Andrew Strauss, the director of England cricket, is changing the culture. No longer are ODIs and T20s seen as dirty words, or as secondary to Tests: "We need to get better," said Strauss late last year, "and we won't do that by treating one-day cricket as the poor relation." In this brave new world, World Cups - 50-over and 20-over - are as important as Ashes series, and players are actively encouraged to join the IPL and the Big Bash. It has caused tremors in the English game, as country and county come to terms with a change in emphasis that has long-term consequences. Many want Test cricket to retain its primacy, others fear the flood of T20. The dam, though, has burst.

At the centre of this is Buttler. A man born with natural talent, typecast as too timid for the heat of the Test battle. The typecasting is unfair. It misdiagnoses his character. The quiet man is driven, intelligent, steely. And as it turns out, he's rather happy to be the poster boy for the English white-ball revolution.

These days, Wayne Geber is David Warner's personal fitness coach. They've known each other since Warner was seven, when Geber was a team-mate of Warner's brother at Eastern Suburbs in Sydney.

All freckles, fringe and smile: Jos (left) at eight, with brother James at a promotional event for the 1999 World Cup

All freckles, fringe and smile: Jos (left) at eight, with brother James at a promotional event for the 1999 World Cup © Patricia Buttler

In 1997, Geber spent a year as an overseas player with Cheddar CC in the third division of Somerset's strongest league.

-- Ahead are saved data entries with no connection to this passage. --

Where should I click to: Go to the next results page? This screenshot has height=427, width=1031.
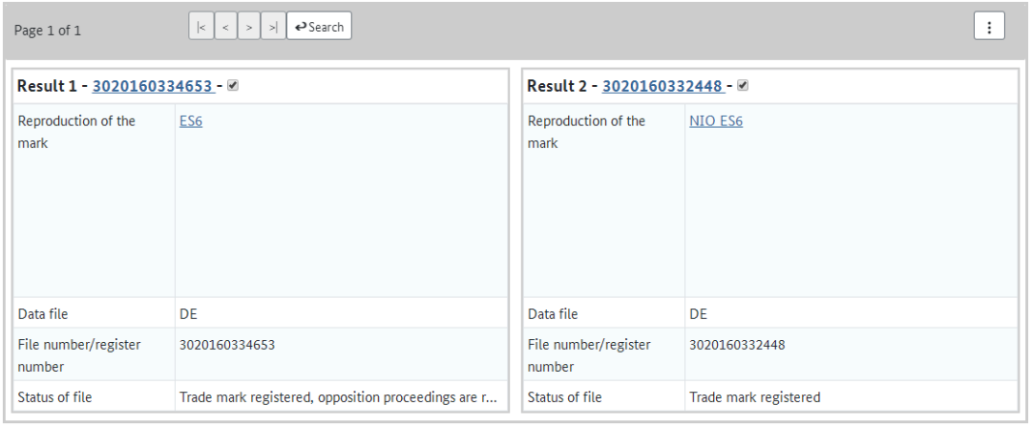(248, 27)
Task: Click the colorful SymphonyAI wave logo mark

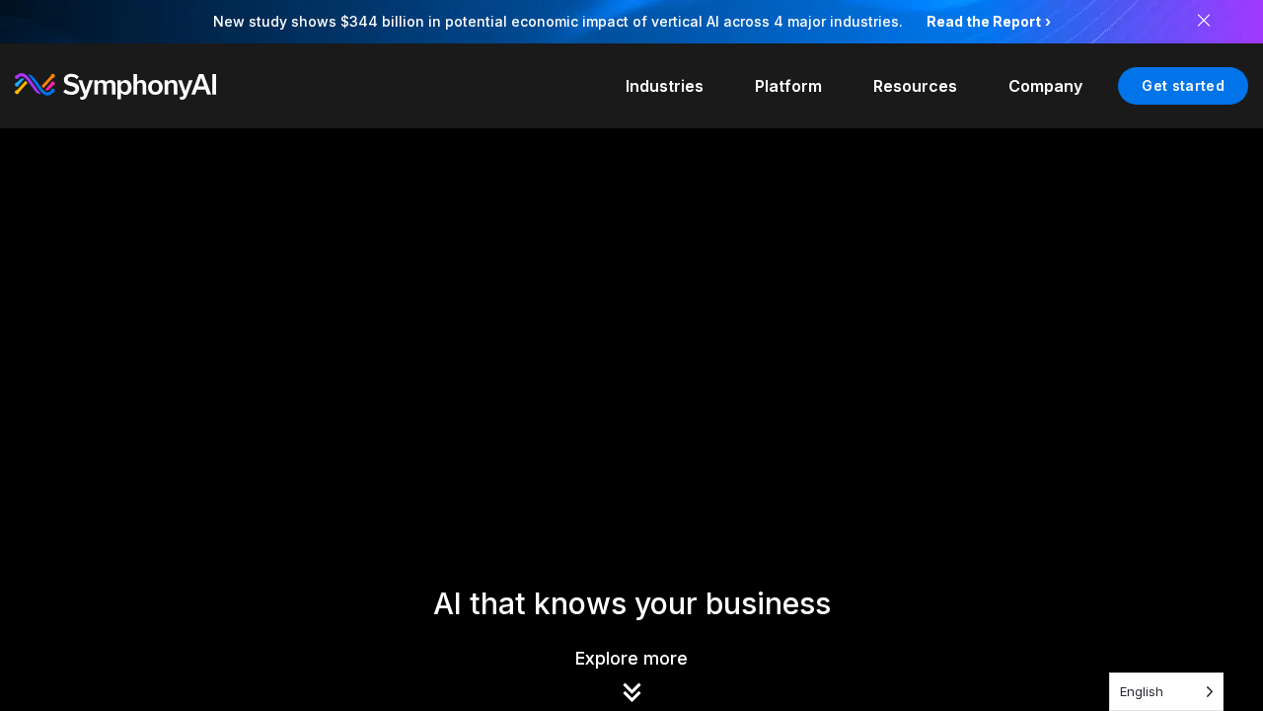Action: point(35,85)
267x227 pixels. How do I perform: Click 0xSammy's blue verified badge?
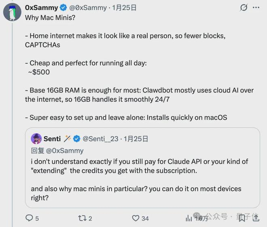[x=64, y=8]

One evening, after training at Sharpham Road nets, Geber watched two young brothers bowling to each other. The younger kid caught his attention. His hitting was unusually crisp, unusually effortless. Geber turned to the man stood next to him and, with an eye still on this boy, said he'd one day play for England.

Jos Buttler was just six years old that day.

This is where it all began for Buttler, on a low and slow surface at the foot of the gentle Mendip Hills. There had been cricket on the patio with his brother, where Jos tried to bowl yorkers like Waqar Younis and bat like Adam Gilchrist and Herschelle Gibbs, but it was at Cheddar that he first made an impression.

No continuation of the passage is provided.